Com o tempo, essa combinação de
resistência e de criação de instituições pode conduzir à liberdade de facto,
provocando o colapso da ditadura e a instalação formal de um sistema
democrático inegável, pois as relações de poder dentro da sociedade foram
fundamentalmente alteradas.
A Polônia nas décadas de70 e 80
fornece um exemplo claro da progressiva recuperação das funções de uma
sociedade e instituições através da resistência. A igreja católica tinham sido
perseguida, mas nunca ficou sob controle completo dos comunistas. Em 1976,
certos intelectuais e trabalhadores formaram pequenos grupos, tais como o KOR
(Comitê de Defesa dos Trabalhadores) para promover suas ideias políticas. A
organização do sindicato Solidariedade com o seu poder para comandar greves
eficazes forçou sua própria legalização em 1980. Camponeses, estudantes, e
muitos outros grupos também formaram as suas próprias organizações independentes.
Quando os comunistas perceberam que esses grupos tinham mudado as realidades de
poder, o Solidariedade foi novamente banido e os comunistas recorreram ao
regime militar.
Mesmo sob a lei marcial, com
muitas prisões e perseguição implacável, as novas instituições independentes da
sociedade continuaram a funcionar. Por exemplo, dezenas de jornais e revistas
ilegais continuaram a ser publicados. As editoras ilegais publicaram anualmente
centenas de livros, enquanto escritores conhecidos boicotavam publicações
Comunistas e editoras do governo. Atividades semelhantes continuaram em outras
partes da sociedade.
Sob o regime militar de
Jaruselski, o governo militar-comunista estava em um ponto descrito como se
debatendo no topo da sociedade. Os funcionários ainda ocupavam escritórios e
edifícios do governo. O regime ainda podia atacar a sociedade, com punições,
prisões, detenções, apreensão de rotativas e similares. A ditadura, no entanto,
não conseguia controlar a sociedade. A partir daí, foi só uma questão de tempo
até que a sociedade fosse capaz de derrubar completamente o regime.
Mesmo quando a ditadura ainda
ocupava cargos no governo, às vezes é possível organizar um "governo
paralelo" democrático. Isto cada vez mais operaria como um governo rival
para o qual a lealdade, respeito, cooperação são dadas pela população e pelas
instituições da sociedade. A ditadura, então, consequentemente, em bases
crescentes seria privada
destas
características de governo. Eventualmente, o governo democrático paralelo pode
substituir completamente o regime ditatorial, como parte da transição para um
regime democrático. No devido tempo, então, uma Constituição seria aprovada e
as eleições realizadas como parte da transição.
Desintegrando a Ditadura
Embora a transformação
institucional da sociedade esteja ocorrendo, o movimento de desobediência e não
cooperação pode escalar. Os estrategistas das forças democráticas devem
contemplar bem cedo que chegará um momento em que as forças democráticas podem
ir além da resistência seletiva e lançar desafios em massa. Na maioria dos
casos, será necessário tempo para criar, construir ou expandir as capacidades
de resistência, e o desenvolvimento de desafios em massa só podem ocorrer após
vários anos. Durante este período de transição as campanhas de resistência
seletiva devem ser lançadas com objetivos políticos cada vez mais importantes.

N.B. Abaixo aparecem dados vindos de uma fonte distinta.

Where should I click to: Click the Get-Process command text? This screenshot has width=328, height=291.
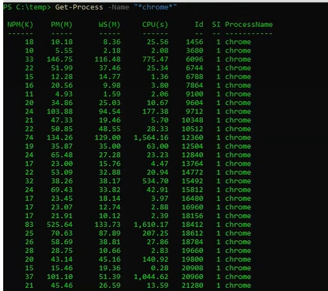tap(79, 7)
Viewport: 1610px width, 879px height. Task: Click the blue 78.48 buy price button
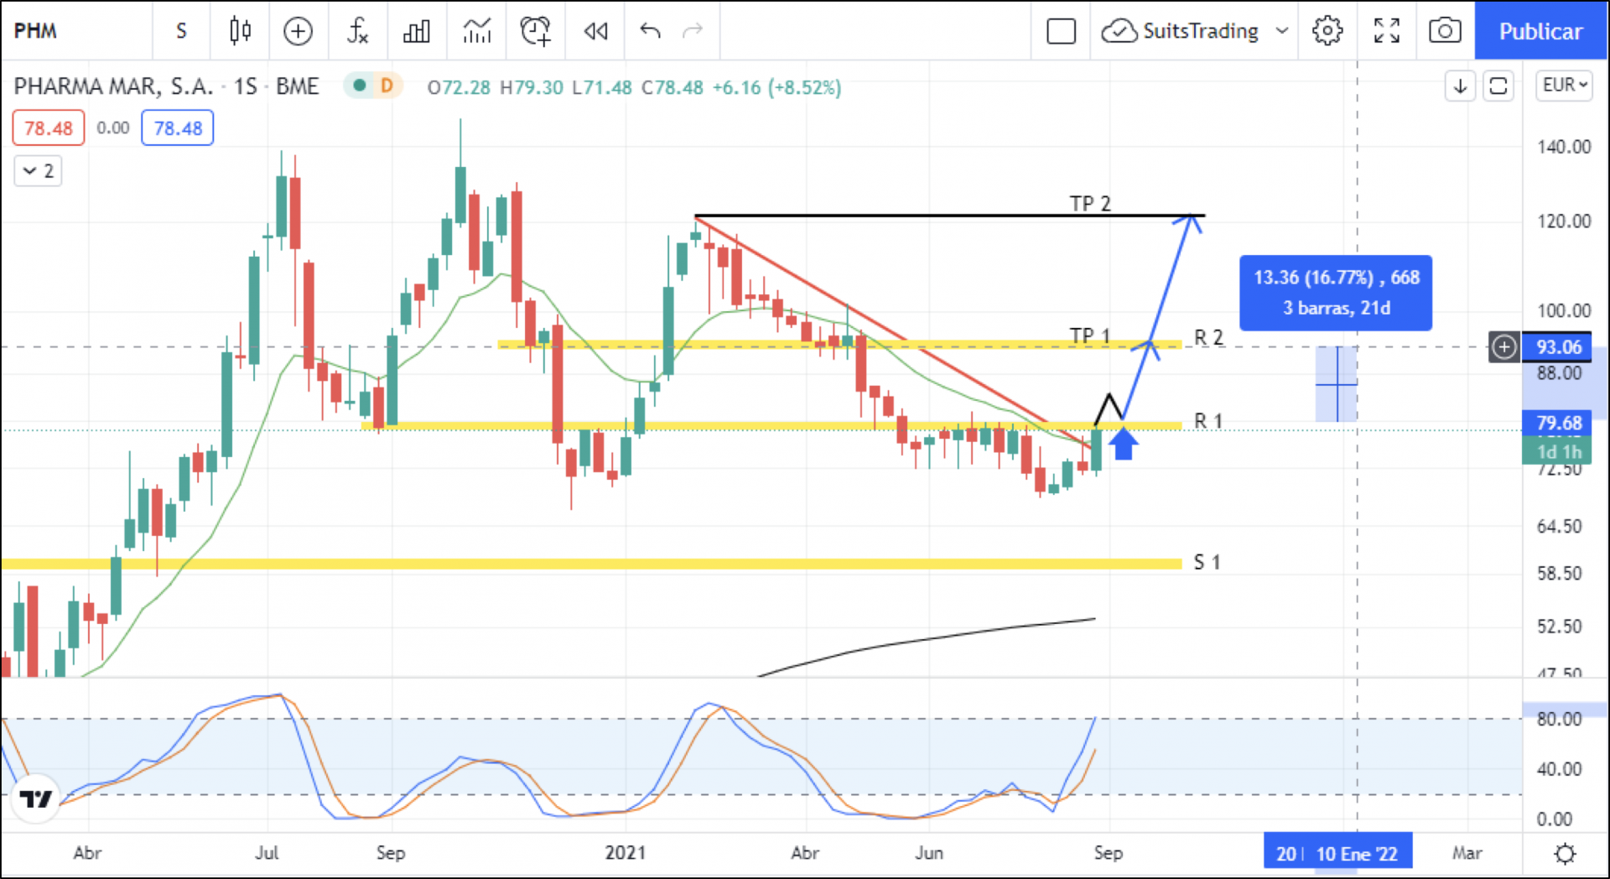(178, 128)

Os setores maiores da população em todos os níveis da sociedade devem se
envolver. Dado um desfio político determinado e disciplinado durante esta
escalada de atividades, as fraquezas internas da ditadura tendem a se tornar
cada vez mais evidentes.
A combinação de desafio
político forte e criação de instituições independentes provavelmente produzirá,
com o tempo a atenção da comunidade internacional favorável às forças
democráticas. Ela também pode produzir condenações internacionais diplomáticas,
boicotes e embargos em apoio às forças democráticas (como aconteceu no caso da
Polônia).
Os estrategistas devem estar
cientes de que em algumas situações o colapso da ditadura pode ocorrer muito
rapidamente, como aconteceu na Alemanha Oriental em 1989. Isso pode acontecer
quando as fontes de poder são maciçamente cortadas como resultado da repulsa de
toda a população contra a ditadura. Esse padrão não é usual, entretanto, e é
melhor planejar para uma luta de longo prazo (mas estar preparado para uma luta
curta).
Durante o curso da luta de
libertação, as vitórias, mesmo em questões limitadas devem ser comemoradas.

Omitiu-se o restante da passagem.